SET PROBLEM: Copy each of the records below word for word, leaving out the pictures.

** BEGIN TASK DATA **

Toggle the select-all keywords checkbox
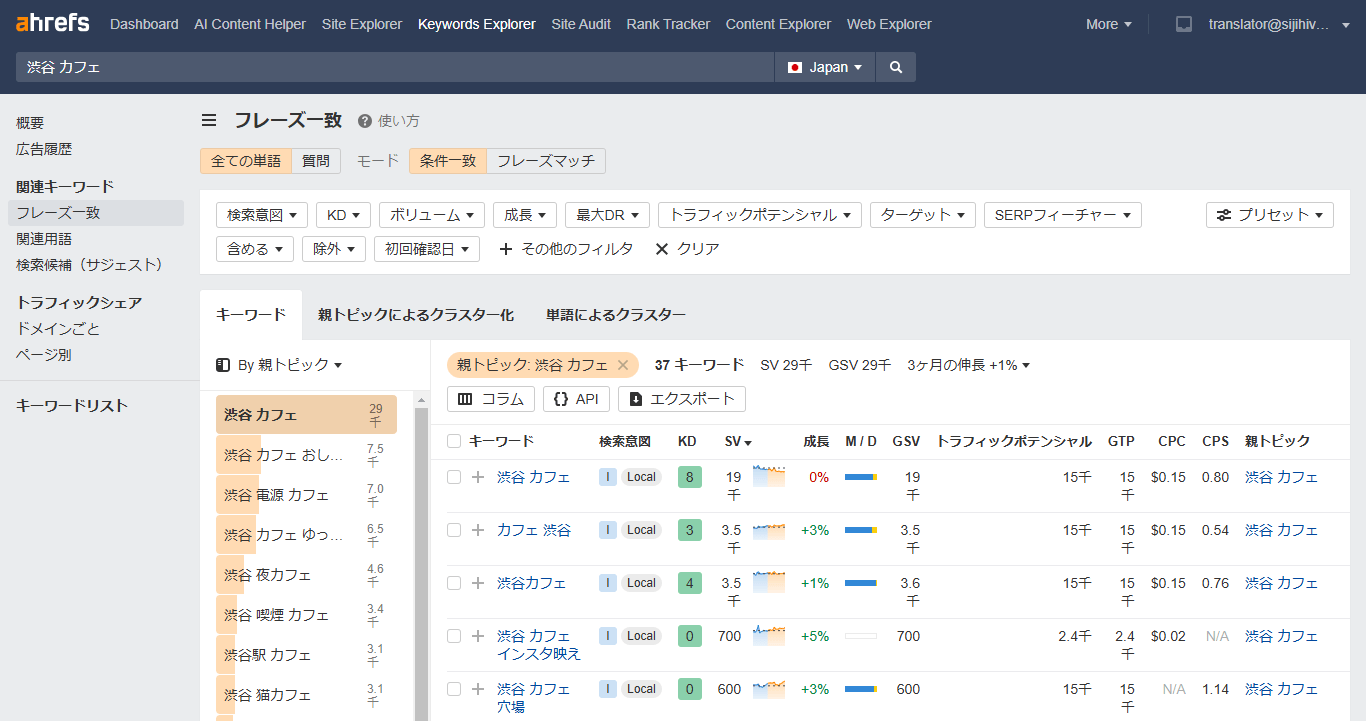 click(x=453, y=441)
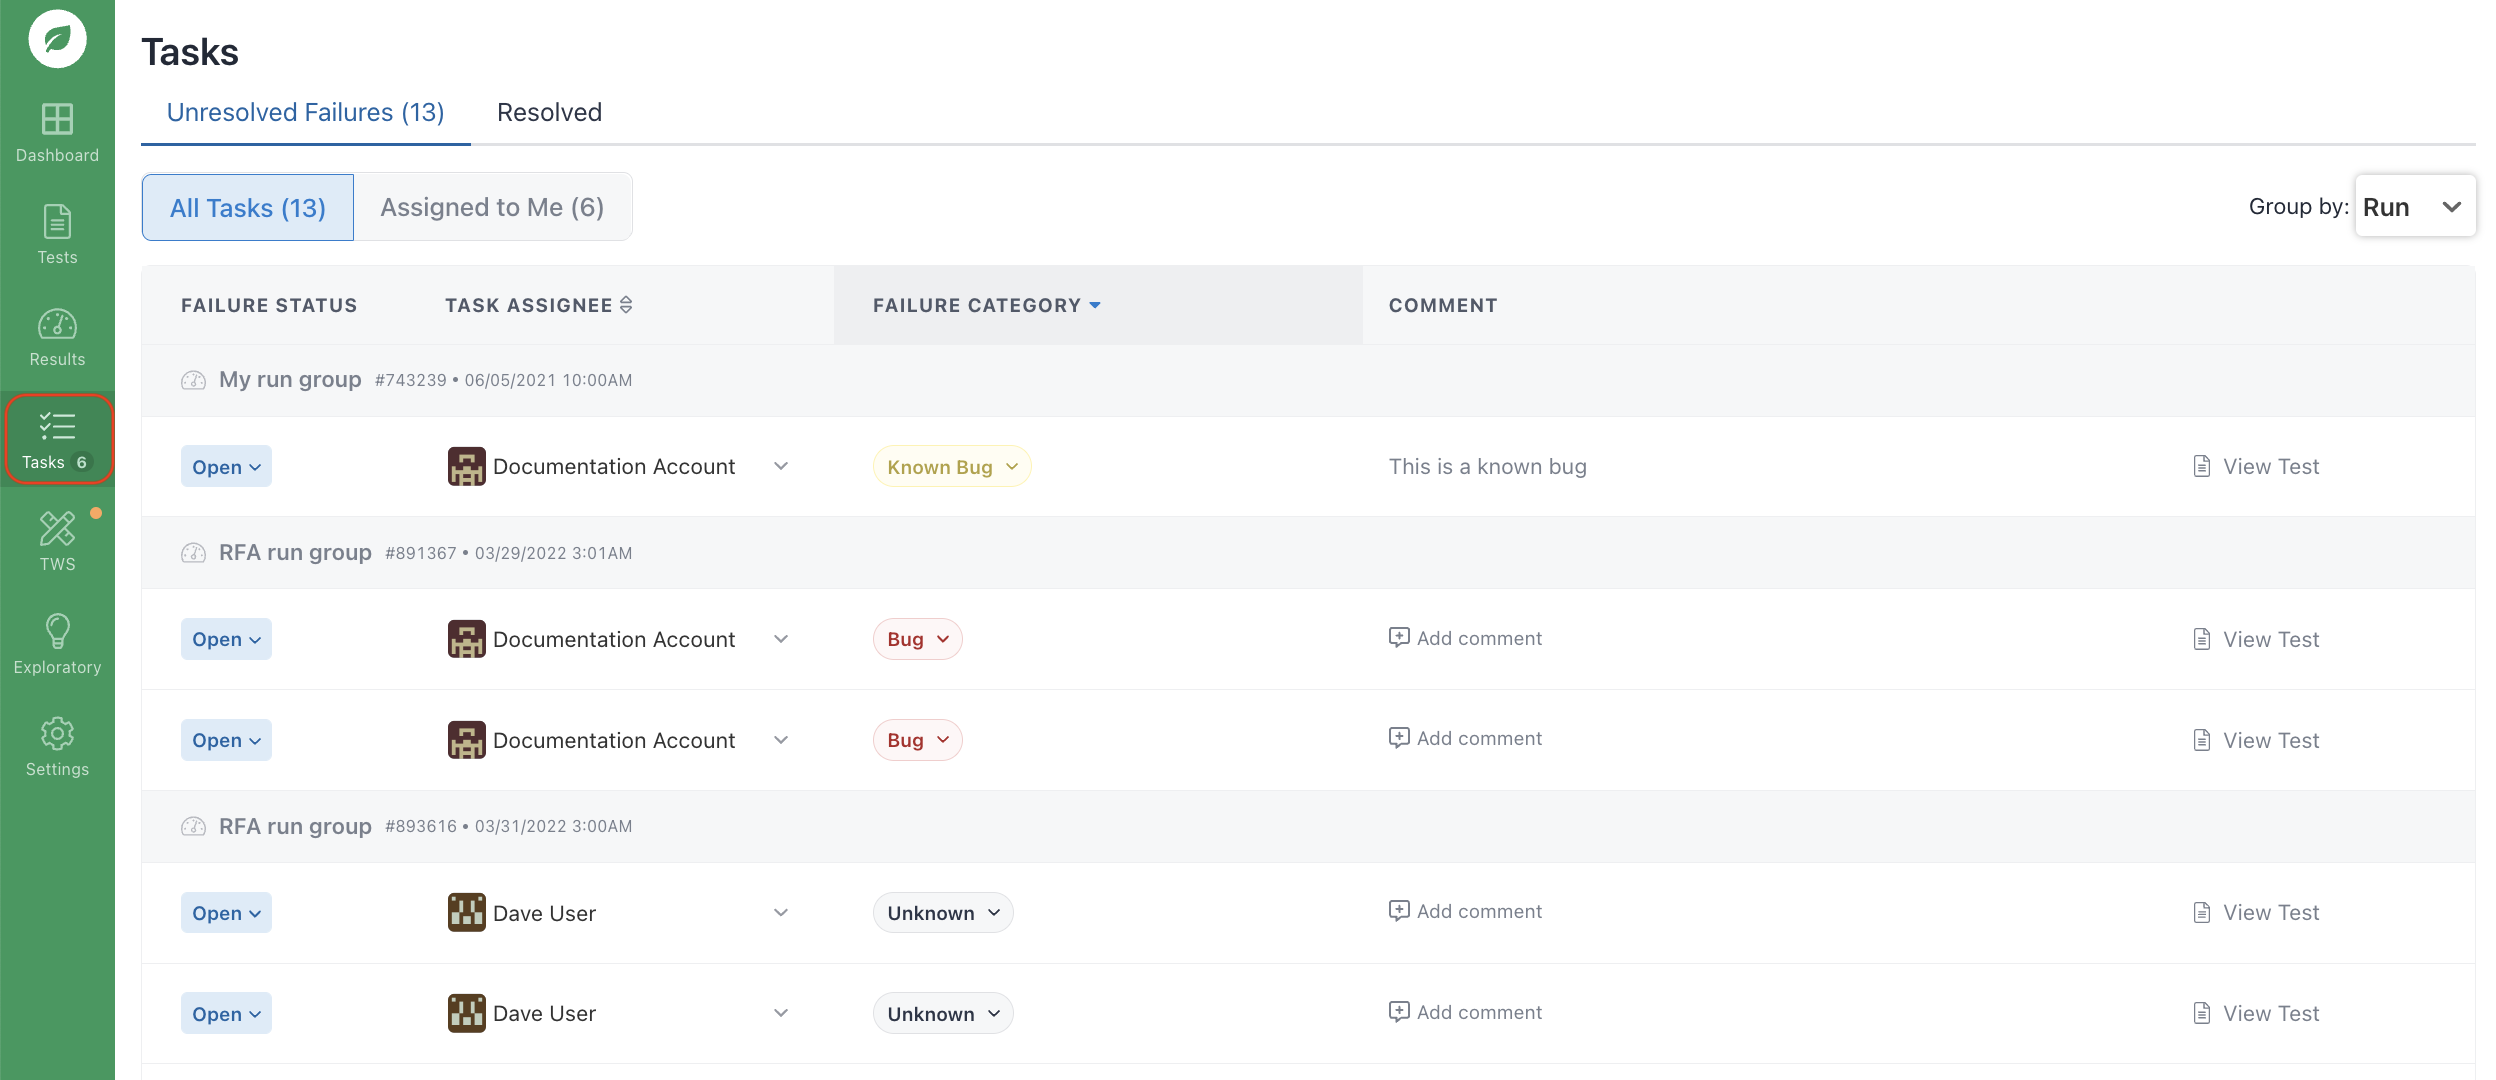Expand the Known Bug category dropdown
This screenshot has height=1080, width=2496.
click(951, 467)
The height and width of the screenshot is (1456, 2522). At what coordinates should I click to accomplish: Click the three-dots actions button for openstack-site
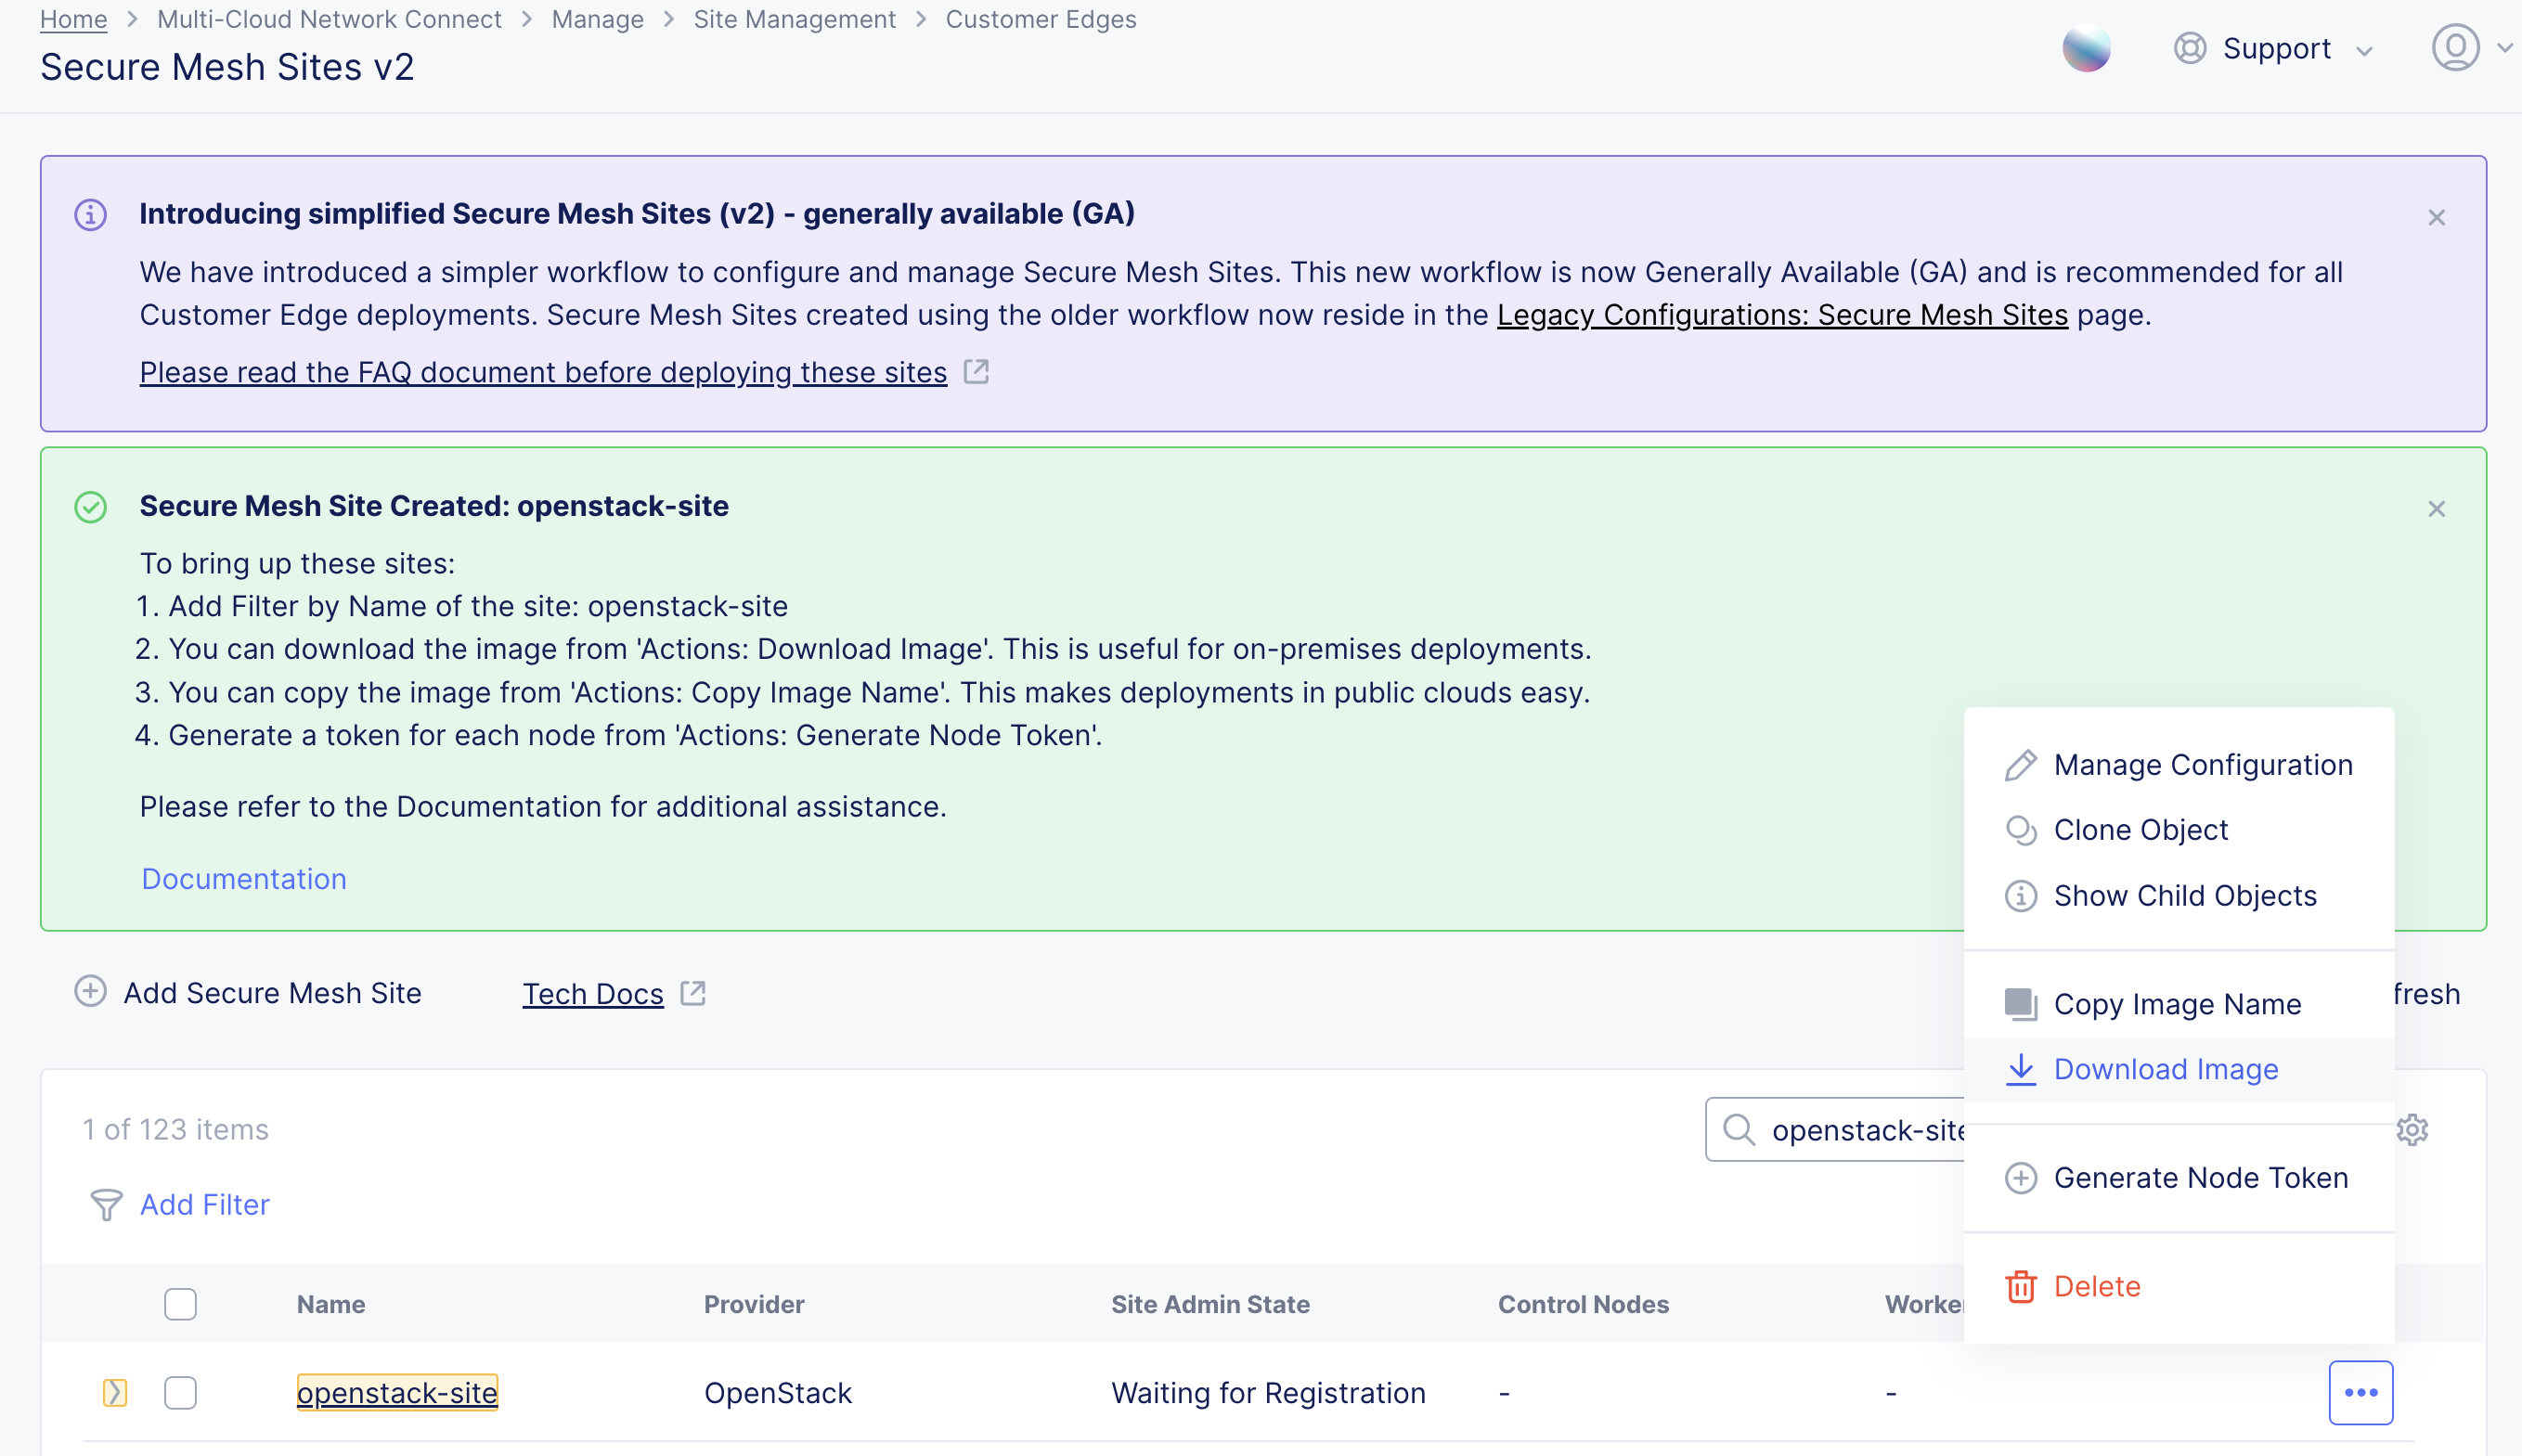[x=2360, y=1392]
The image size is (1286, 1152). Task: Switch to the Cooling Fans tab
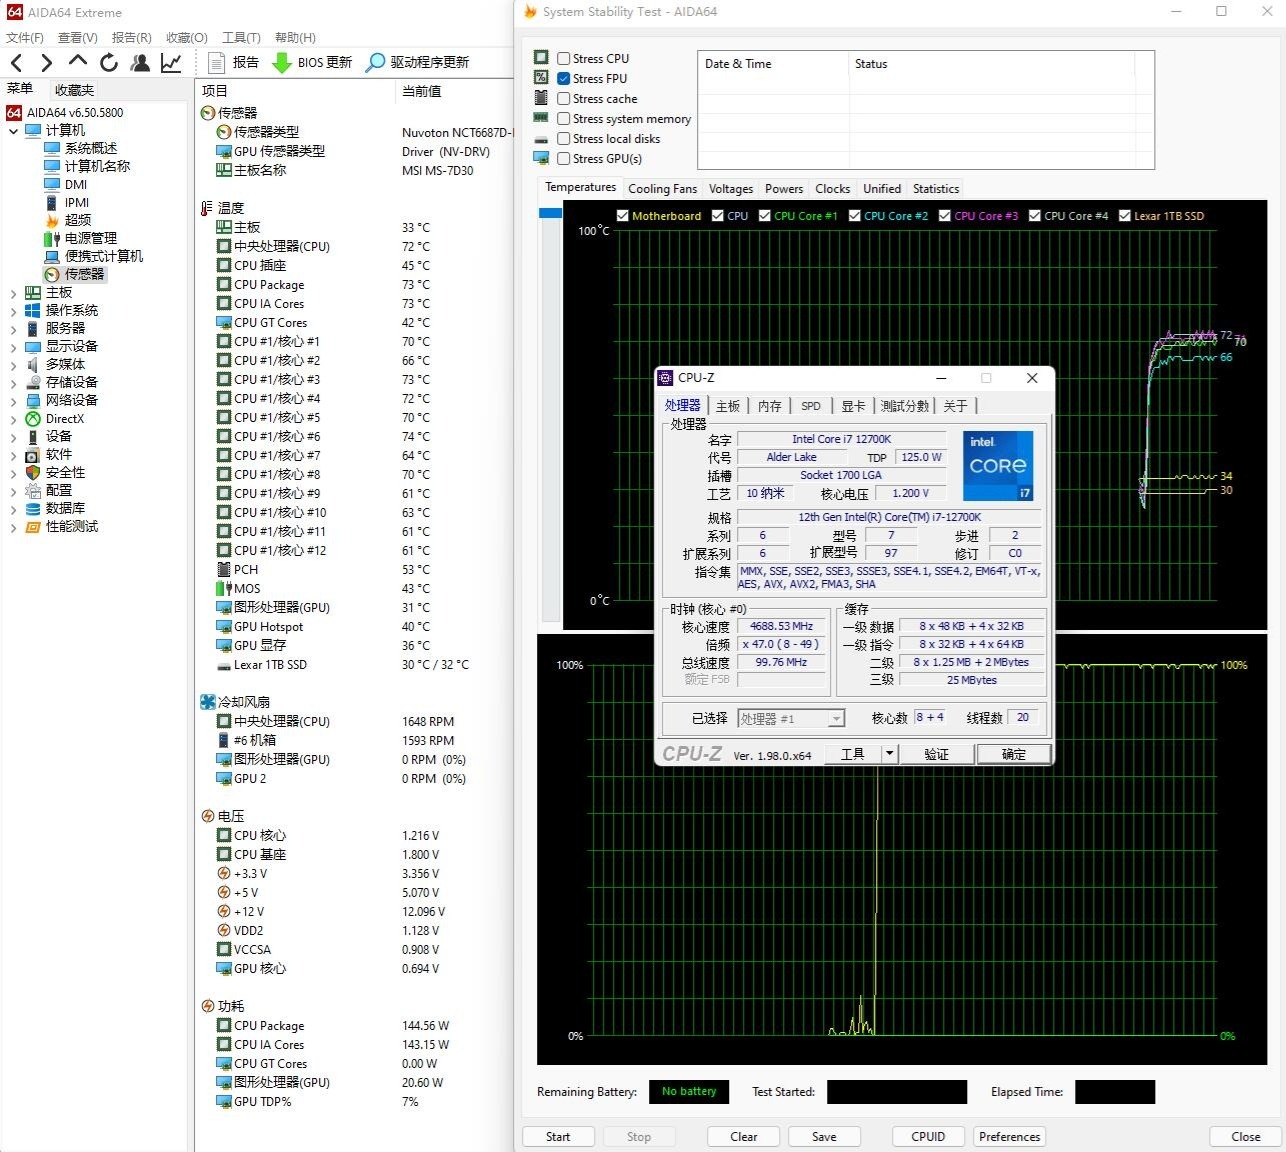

** END TASK DATA **

FINISHED EXERCISE:
Toggle the select-all keywords checkbox
 click(x=453, y=441)
Expand the Known Bug category dropdown
This screenshot has height=1080, width=2496.
click(951, 467)
The height and width of the screenshot is (1456, 2522). At what coordinates should I click to accomplish: Click the three-dots actions button for openstack-site
[x=2360, y=1392]
The image size is (1286, 1152). Task: Switch to the Cooling Fans tab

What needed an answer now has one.